Most defendants who want to meet the bail condition and are not incapacitated financially to pay the amount of money, turn to look for alternatives. The alternative available for them is to ask for assistance from a bail bondsman. The bail bondsman is an agent that is experienced in this field, ready and able (financially) to pay the amount of money requested by the court as bail.
Bail Bond Process
The defendant is first arrested by the law enforcement agency after the accused is suspected of committing a crime. The person is then booked and transferred to the appropriate criminal process facility. After the defendant is sent to a criminal process facility, they are charged to court. The court can then decide to grant the defendant bail.
In essence, a bail bond is an agreement between a bond company through their agent and the defendant that needs to pay his bail. The agent will follow all the legal process to make sure the defendant is released from jail.
Types of bail bond
There are two types of bail bond, the criminal bail bond and the civil bail bond.
Criminal bail bond: The criminal bail bond is used in criminal cases, this will guarantee that the defendant will appear in court for trial and will be ready to take any punishment or payment imposed on him.
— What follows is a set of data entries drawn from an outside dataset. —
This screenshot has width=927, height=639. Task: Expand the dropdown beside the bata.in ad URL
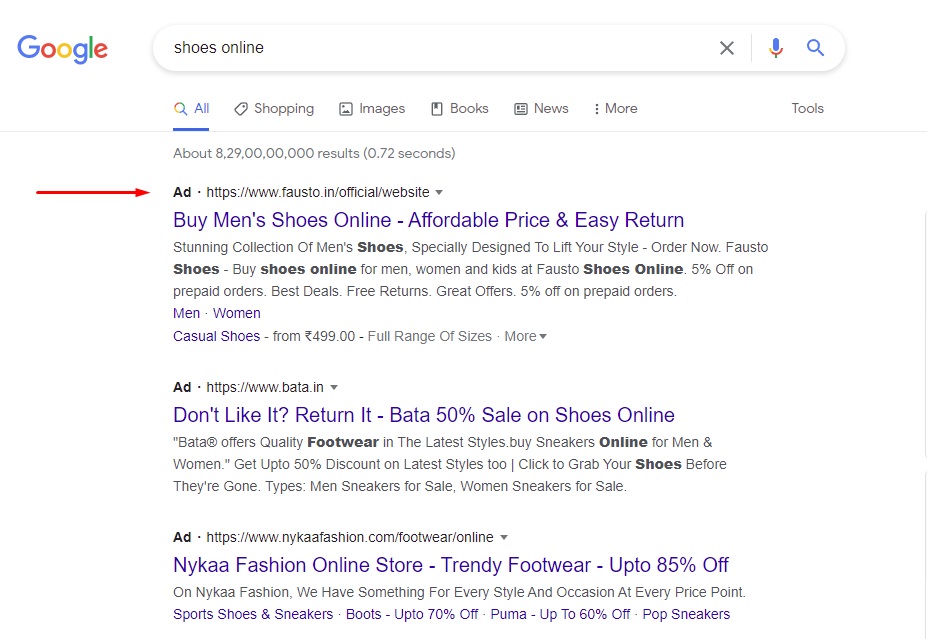(x=334, y=387)
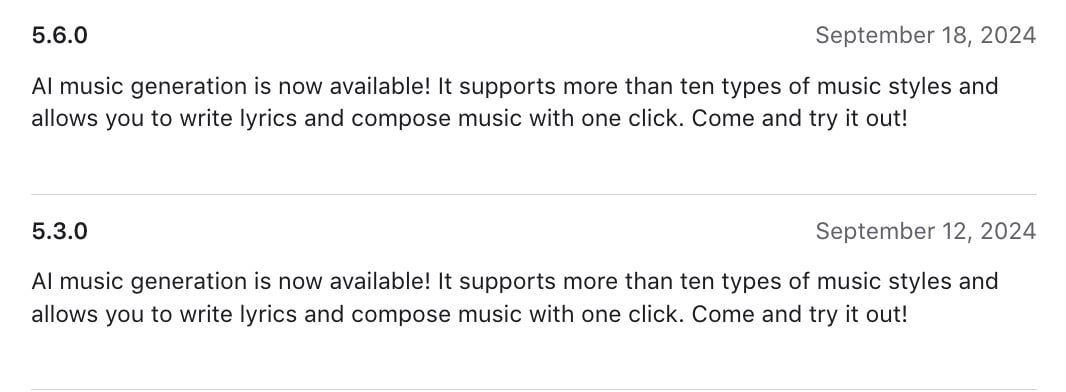Image resolution: width=1066 pixels, height=392 pixels.
Task: Click second line of 5.3.0 release notes
Action: click(469, 315)
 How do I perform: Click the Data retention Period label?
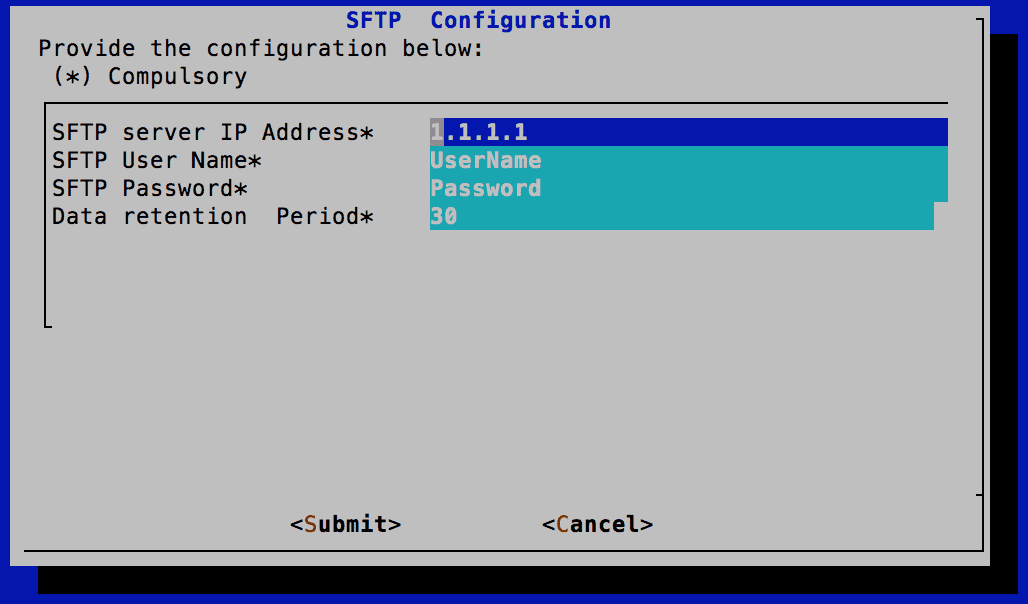pos(211,216)
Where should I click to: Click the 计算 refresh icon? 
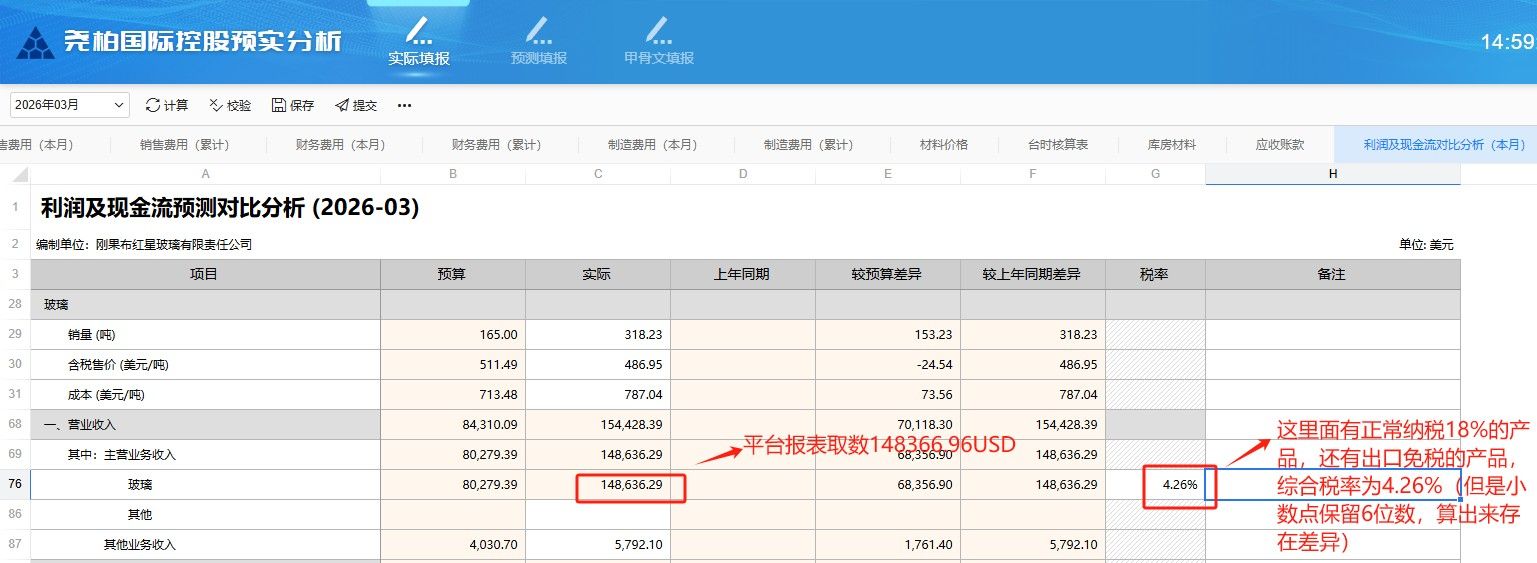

Civil bail bond: The civil bail bond is used in civil cases that are not in any way related to criminal cases.
How Does It Work?
When a person is charged to court, the judge can set a bail condition that will ascertain the defendant’s freedom while the case is still on. If it turns out that the defendant can’t pay for bail, the bail bondsman can come into the picture to make bail bond agreement.
Before the bail bond can be implemented, the defendant is expected to pay the bail bondsman 10% of the bail amount as collateral. The rest of the bail is paid by the agent.
What will occur next will depend on how the defendant responds to the court after he or she has been released. Here are the options:
Defendant Does Not Appeal in Court: If the defendant fails to appear in court, the bond is forfeited. The court will tell the bail bondsman to pay 90% of the bail. The bail bondsman will use the defendant’s assets which were put forward as collateral to pay the bail. The collateral might be the defendant’s house, accessories, jewelries, etc.
Defendant Appear in Court: If the defendant appears in court, at the end of the court case, the bond is settled. The bail is returned to the bond agent. The agent keeps the 10% collateral paid earlier as his profit.
It is important to note that not all accused persons are given bail. For instance, if a court finds a person dangerous to the public, such a person might not be granted bail.
The bail process is a long process (understand more here: www.lawyer-monthly.com/2021/02/3-benefits-of-using-a-bail-bond-service/) that involves payment of an amount of money for a defendant to be released from jail while trial is going on. Bail bonds help those that are incapable of paying. Trials can take weeks or months before it ends. Keeping someone that might be guilty in prison for that long while trial is on seems harsh, that’s why bail is given to defendants in court.